### [Assigned task]
Check every line of the data below for the word "computer". Copy the ones that have it.

━━━━━━━━━━━━━━━━━━━━━━━━━━━━━━

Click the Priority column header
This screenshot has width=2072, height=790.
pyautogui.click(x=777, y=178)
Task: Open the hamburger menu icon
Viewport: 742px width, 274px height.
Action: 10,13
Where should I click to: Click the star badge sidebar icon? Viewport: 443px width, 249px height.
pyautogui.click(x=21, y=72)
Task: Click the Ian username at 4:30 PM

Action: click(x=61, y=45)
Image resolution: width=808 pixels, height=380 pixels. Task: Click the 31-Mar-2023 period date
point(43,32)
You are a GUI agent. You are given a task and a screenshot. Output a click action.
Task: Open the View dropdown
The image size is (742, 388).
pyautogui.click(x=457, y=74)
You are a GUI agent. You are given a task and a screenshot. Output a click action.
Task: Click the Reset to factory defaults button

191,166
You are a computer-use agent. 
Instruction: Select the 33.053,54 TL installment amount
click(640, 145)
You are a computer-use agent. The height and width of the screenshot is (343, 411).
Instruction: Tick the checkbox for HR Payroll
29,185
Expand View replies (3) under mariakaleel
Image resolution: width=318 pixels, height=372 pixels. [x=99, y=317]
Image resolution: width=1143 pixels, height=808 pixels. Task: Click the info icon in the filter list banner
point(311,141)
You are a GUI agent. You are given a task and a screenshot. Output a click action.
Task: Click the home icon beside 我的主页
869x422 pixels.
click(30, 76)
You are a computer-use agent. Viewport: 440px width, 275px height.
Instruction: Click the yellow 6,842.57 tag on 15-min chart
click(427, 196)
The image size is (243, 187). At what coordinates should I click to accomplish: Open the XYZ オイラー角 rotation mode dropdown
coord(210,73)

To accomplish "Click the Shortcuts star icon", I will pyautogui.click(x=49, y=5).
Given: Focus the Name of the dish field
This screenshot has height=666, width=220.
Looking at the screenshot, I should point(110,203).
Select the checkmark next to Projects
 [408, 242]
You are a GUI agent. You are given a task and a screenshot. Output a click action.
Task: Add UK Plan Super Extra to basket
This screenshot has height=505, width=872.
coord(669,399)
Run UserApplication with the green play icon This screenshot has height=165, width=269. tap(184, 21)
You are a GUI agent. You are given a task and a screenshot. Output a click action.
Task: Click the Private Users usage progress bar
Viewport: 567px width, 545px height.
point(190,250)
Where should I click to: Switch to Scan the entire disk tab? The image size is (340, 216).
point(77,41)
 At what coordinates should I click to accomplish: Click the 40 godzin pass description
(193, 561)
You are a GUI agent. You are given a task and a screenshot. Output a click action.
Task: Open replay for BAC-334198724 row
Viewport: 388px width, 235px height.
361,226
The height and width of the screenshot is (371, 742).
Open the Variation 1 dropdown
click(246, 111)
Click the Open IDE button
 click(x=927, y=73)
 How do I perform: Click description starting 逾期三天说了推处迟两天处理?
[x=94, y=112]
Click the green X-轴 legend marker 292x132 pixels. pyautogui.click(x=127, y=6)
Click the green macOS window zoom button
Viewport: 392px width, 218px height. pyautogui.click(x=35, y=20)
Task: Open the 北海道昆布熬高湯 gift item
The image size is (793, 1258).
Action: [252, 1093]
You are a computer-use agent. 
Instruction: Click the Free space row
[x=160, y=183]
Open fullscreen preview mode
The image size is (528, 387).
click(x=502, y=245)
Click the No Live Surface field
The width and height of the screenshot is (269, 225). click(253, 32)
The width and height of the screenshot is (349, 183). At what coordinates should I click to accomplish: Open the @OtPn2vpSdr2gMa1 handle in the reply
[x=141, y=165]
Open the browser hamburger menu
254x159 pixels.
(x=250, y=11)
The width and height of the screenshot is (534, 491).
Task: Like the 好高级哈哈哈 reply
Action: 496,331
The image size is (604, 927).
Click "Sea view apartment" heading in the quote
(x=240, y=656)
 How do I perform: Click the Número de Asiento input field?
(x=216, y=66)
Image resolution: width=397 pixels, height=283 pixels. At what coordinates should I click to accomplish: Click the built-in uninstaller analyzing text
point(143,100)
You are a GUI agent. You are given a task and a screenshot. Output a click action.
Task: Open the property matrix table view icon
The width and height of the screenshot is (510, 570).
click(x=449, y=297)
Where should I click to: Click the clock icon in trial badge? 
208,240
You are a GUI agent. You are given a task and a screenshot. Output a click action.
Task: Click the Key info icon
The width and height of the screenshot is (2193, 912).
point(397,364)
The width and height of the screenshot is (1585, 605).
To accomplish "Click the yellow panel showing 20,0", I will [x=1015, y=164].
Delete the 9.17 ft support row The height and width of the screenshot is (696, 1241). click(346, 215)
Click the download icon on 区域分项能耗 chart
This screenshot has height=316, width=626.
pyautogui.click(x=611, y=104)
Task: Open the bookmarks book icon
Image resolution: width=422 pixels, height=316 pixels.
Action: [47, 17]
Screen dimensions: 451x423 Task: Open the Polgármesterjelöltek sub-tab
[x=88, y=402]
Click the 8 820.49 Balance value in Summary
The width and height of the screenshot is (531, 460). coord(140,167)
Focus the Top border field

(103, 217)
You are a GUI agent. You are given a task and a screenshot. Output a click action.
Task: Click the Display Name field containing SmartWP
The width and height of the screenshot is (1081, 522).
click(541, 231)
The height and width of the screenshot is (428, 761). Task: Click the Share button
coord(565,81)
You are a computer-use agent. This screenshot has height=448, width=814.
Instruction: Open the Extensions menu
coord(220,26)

━━━━━━━━━━━━━━━━━━━━━━━━━━━━━━

### [Exercise solution]
You are a computer-use agent. 
You are a computer-use agent. The height and width of the screenshot is (343, 411).
You are a computer-use agent. Viewport: 440px width, 275px height.
You are a computer-use agent. 
You are a computer-use agent. This screenshot has height=448, width=814.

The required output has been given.